There is one kind of sugar, though, that tastes sweet yet can’t be metabolized by S. mutans. It’s xylitol, a sugar alcohol produced from plant sources and also made naturally in our bodies. Several companies have come out with xylitol-sweetened gum, which they claim will help prevent caries. Improving on artificial sweeteners, such as aspartame, xylitol goes beyond just tasting sweet and depriving oral bacteria of nutrition—it actually inhibits the growth of S. mutans, thereby actively diminishing plaque and tooth decay.6 It’s so good at this that it has been endorsed by the professional dental associations of Finland, Sweden, England, and Ireland.
Researchers in Finland and Estonia recently reconfirmed xylitol’s value in oral hygiene.7For 6 months they gave a group of 136 teenagers either a placebo or one of three different sugar alcohols (xylitol, erythritol, or sorbitol) in the form of chewable tablets and a dentifrice that they were instructed to use. Xylitol and erythritol (but not sorbitol) significantly reduced the kids’ plaque and the levels of S. mutans in their saliva.
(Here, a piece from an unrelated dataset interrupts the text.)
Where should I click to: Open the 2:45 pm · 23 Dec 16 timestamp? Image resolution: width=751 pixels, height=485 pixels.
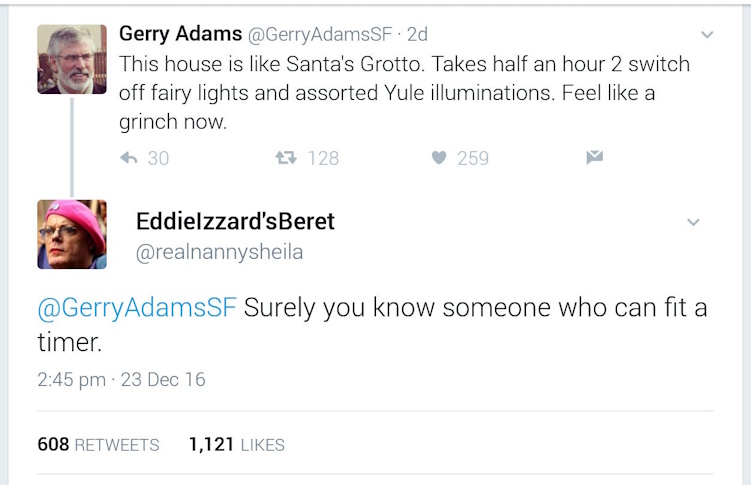pos(121,380)
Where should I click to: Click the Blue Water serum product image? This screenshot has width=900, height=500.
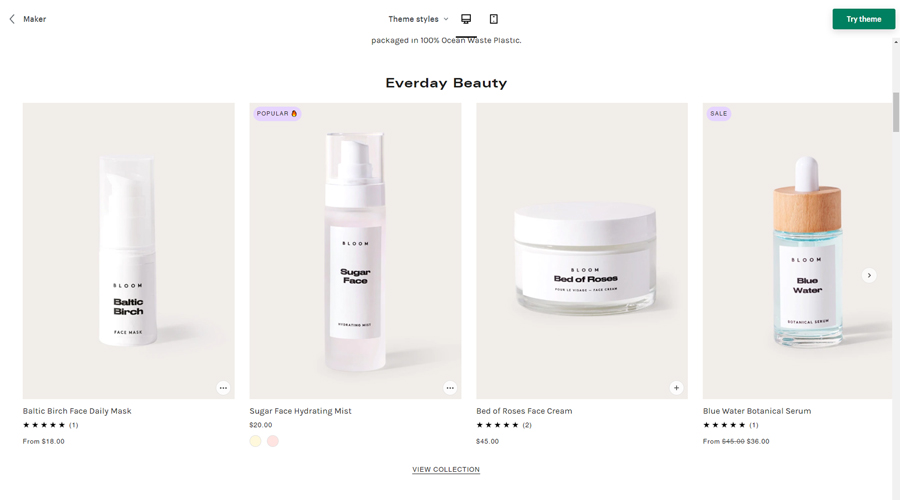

More Potential Benefits of Mastic
The benefits of mastic, which start in the mouth and extend to the stomach and duodenum, don’t stop there. Keep going … it now turns out that mastic also kills colon cancer cells (although this has not been demonstrated in an actual colon). Researchers in Florida and Greece reported on laboratory experiments involving a human colon cancer cell line to which they added varying concentrations of a mastic gum extract. The mastic killed the cells in a dose-dependent and time-dependent manner. Whether this will work in real life, however, remains to be seen. (For further information, see “Mastic Kills Colon Cancer Cells” in the September 2005 issue.)
There may be still other potential benefits to be found in the use of mastic, for such conditions as heartburn, glaucoma, viral (as opposed to bacterial) infections, atherosclerosis, and heart disease.* There may even be a link between mastic’s best known target, H. pylori, and insulin resistance (see the sidebar on this topic). While we await further research to clarify these matters, maintaining sparkling, healthy teeth and fresh breath is reason enough for anyone to make regular use of mastic.
Does H. pylori Increase Insulin Resistance?
The hallmark of type 2 (adult-onset) diabetes is insulin resistance—the inability of cells to respond to the insulin signals that allow our cells to utilize glucose (blood sugar). This condition, in its earlier stages, is the precursor to overt diabetes. Surprisingly, it may be related to H. pylori infection, according to researchers in Turkey.1 They assessed both H. pylori status and insulin resistance in 63 middle-aged men and women (average age 47) who were generally healthy; 27 of them were H. pylori-negative, and 36 were H. pylori-positive.The results were intriguing: insulin resistance in the H. pylori-positive group was found to be 48% stronger than in the H. pylori-negative group. This, according to the authors, is the first direct evidence of an association between chronic H. pylori infection and insulin resistance. They speculated that H. pylori may increase insulin resistance by leading to a chronic inflammatory state that affects hormones acting on insulin regulation. It’s also possible, however, that there is no cause and effect at all. More studies will be needed to settle this provocative question.
If H. pylori does turn out to increase insulin resistance in some way, the implications are huge. We can speculate that someday, antibacterial substances (including mastic) might have a role in managing this pernicious condition. It’s too soon to tell, but stay tuned.
About those Neolithic gum wads dug up by archaeologists: the people who discarded them could not have known about gum’s health benefits, but they knew that chewing gum was pleasurable. From the tooth marks left in one sample, we can deduce something about the chewer: about adult size, but with teeth showing no signs of wear from the clan’s primitive diet. A teenager, wouldn’t you know?